Grant habitually wears an expression as if he had determined to drive his head through a brick wall and was about to do it. His words would be prophetic in one the most important battles in the civil war, the Siege of Vicksburg. Confederate President Jefferson Davis said "Vicksburg is the nail head that holds the South's two halves together." President Abraham Lincoln knew that the Confederacy had a strategic point in the city of Vicksburg, Mississippi and ordered Union Maj. Gen. Ulysses S. Grant and his Army of the Tennessee to led the Vicksburg campaign. After Grants Army crossed the Mississippi River the battles of Port Gibson and Raymond allowed him to capture Jackson, the capital of the state of Mississippi in the middle of May of 1863 and put the C.S.A leaders in a defensive position at Champion Hill and Big Black River Bridge, but the attempts to stop the Union Army were unsuccessful. With 45,000 Union soldiers against 31,000 Confederate troops led by Confederate Gen. John C. Pemberton, Gen. Grant wanted to overwhelm the Confederates before they could fully organize. With this situation C.S.A. President Jefferson Davis ask Gen. Robert E. Lee to call of Gen. James Longstreet and his corps to arrive in Vicksburg. Gen. Lee had a different plan; he would move his army north and invade the Union. Forcing President Lincoln to order Grant to abandon his Vicksburg campaign and head northeast to help protect Washington. With the decision of Gen. Lee to invade the north, the other major battle of the Civil War would be fought on 1-3 of July 1863 in Gettysburg PA. On the first day, On 1 July, the Confederate units began to concentrate on a junction of several roads at Gettysburg, Union Cavalry scouts and artillery batteries deployed to confront the C.S.A advance.

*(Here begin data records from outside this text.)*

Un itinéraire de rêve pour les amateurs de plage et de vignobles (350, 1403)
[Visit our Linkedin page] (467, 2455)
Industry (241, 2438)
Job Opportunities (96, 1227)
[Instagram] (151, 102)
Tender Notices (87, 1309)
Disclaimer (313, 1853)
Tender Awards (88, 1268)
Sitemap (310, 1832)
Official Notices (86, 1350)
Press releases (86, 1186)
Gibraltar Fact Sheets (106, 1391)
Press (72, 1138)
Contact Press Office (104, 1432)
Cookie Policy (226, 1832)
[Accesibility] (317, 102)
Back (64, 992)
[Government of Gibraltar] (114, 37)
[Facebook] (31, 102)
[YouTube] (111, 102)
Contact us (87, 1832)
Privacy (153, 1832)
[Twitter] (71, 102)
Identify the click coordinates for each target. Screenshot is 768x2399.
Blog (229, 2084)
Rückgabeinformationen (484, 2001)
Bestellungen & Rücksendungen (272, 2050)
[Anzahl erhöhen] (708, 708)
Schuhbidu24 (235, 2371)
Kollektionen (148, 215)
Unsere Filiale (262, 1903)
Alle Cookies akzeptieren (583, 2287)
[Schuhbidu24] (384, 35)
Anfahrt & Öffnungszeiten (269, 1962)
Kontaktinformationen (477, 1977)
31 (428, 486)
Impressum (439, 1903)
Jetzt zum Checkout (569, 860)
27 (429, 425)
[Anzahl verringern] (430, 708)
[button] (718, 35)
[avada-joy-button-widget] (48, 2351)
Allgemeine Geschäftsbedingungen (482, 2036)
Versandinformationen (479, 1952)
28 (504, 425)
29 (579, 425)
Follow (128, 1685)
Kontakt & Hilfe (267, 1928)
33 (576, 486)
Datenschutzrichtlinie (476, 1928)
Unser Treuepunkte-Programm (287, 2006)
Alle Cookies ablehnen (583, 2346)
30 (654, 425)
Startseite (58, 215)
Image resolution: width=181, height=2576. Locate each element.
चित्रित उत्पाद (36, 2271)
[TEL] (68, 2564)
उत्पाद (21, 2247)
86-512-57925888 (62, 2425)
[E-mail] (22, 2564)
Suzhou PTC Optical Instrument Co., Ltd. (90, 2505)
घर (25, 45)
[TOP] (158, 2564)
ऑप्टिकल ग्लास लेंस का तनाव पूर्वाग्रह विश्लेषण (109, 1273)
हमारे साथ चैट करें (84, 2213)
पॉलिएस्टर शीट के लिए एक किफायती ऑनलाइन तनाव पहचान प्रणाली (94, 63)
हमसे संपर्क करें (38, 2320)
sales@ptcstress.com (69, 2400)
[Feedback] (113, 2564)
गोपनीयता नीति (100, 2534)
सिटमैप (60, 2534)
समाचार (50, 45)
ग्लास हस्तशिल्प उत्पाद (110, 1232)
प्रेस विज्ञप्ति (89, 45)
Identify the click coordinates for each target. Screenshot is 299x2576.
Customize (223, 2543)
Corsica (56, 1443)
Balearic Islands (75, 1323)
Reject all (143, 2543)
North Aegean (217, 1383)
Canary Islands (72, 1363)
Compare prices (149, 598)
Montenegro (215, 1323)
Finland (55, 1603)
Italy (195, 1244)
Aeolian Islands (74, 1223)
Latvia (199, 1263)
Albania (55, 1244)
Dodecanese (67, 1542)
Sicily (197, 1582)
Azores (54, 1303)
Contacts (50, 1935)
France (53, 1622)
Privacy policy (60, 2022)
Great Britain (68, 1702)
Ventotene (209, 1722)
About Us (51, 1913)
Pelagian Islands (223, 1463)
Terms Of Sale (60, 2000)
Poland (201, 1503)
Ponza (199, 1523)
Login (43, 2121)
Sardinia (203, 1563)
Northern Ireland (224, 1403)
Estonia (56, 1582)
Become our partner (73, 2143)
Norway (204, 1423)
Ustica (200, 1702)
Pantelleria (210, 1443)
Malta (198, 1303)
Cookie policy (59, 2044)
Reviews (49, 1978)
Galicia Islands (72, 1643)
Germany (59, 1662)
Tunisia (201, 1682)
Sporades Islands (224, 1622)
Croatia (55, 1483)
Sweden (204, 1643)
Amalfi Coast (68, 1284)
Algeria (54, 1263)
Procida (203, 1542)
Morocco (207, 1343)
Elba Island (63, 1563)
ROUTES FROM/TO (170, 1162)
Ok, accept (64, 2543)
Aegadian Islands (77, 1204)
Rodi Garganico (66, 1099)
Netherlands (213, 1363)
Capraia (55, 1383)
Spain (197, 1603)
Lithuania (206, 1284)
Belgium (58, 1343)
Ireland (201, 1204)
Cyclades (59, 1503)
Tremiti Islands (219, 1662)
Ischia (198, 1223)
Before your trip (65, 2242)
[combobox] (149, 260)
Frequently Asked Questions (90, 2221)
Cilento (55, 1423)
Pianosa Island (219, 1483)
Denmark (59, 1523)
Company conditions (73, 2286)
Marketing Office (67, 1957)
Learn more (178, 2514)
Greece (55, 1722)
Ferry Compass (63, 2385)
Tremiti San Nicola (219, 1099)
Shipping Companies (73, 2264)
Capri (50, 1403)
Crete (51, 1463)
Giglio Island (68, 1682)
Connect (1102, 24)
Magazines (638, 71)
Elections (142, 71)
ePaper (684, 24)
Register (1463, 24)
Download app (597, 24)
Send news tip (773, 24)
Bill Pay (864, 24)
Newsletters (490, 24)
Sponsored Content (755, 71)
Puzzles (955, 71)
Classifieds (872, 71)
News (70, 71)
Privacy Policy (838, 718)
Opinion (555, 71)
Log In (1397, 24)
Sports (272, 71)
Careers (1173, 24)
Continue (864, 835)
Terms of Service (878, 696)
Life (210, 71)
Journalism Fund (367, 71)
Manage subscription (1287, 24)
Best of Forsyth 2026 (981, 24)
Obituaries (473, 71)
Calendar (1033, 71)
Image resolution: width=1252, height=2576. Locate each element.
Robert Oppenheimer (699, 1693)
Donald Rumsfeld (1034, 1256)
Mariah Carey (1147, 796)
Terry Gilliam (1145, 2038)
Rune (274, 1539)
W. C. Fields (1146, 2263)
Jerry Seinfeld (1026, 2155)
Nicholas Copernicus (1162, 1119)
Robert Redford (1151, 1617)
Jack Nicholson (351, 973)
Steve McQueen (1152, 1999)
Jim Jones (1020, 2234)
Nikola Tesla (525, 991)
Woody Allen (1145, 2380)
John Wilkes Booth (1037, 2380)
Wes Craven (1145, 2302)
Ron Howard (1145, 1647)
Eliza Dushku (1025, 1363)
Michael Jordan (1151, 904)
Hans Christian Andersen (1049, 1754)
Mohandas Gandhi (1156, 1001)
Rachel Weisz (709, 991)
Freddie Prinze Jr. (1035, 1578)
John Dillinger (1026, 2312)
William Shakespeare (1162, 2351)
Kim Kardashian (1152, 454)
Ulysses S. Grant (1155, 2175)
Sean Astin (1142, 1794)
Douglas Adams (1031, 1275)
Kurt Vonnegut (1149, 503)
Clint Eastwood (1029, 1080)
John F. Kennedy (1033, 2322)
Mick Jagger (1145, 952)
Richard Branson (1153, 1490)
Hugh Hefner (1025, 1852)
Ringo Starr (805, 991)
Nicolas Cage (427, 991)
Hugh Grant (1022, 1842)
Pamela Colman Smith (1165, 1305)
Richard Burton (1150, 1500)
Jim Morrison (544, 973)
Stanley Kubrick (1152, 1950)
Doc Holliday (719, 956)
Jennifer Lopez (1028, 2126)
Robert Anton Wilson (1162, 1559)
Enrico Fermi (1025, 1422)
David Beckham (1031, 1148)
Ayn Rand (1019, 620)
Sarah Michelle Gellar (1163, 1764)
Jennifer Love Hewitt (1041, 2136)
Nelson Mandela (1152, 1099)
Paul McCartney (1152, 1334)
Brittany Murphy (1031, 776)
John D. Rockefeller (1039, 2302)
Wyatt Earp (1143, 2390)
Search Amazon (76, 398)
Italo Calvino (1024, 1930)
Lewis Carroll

On second day of battle, 65,000 Confederate soldiers were faces to face with 85,000 federal troops in the

battlefield; most of both armies had been ready for the battle. The Union line was laid out in a defensive formation similar to a fishhook. In the late afternoon of July 2, Lee launched a heavy assault on the Union left flank, this move was unusual because the war was fought mainly during the day, the fighting raged at Little Round Top, the Wheatfield, Devil's Den, and the Peach Orchard. On the Union right, leadership deployed full-scale assaults on Culp's Hill and Cemetery Hill. All across the battlefield, despite significant losses, the Union defenders held their lines. On the third day of battle, July 3, fighting resumed on Culp's Hill, and cavalry battles raged to the east and south, but the main event was a dramatic infantry assault by 12,500 Confederates against the center of the Union line on Cemetery Ridge, known as Pickett's Charge. The charge was repulsed by Union rifle and artillery fire, at great losses to the Confederate army. Lee led his army on a torturous retreat back to Virginia. In the Aftermath of the bloody battle the two armies suffered between 46,000 and 51,000 casualties and ended with Gen. Robert E. Lee's defeat and would be a blow to the Confederacy, one blow that they would not recover. The Siege of Vicksburg and the battle of Gettysburg were two key Union victories that would become a turning point of the war, with the Union control of the Mississippi, the Confederacy lost major military and naval operations on west of the Mississippi River and kept control during the rest of the war, and with the victory of Union Maj. Gen. George G. Meade in Gettysburg the invasion of the north led by Confederate Gen. Robert E. Lee ended.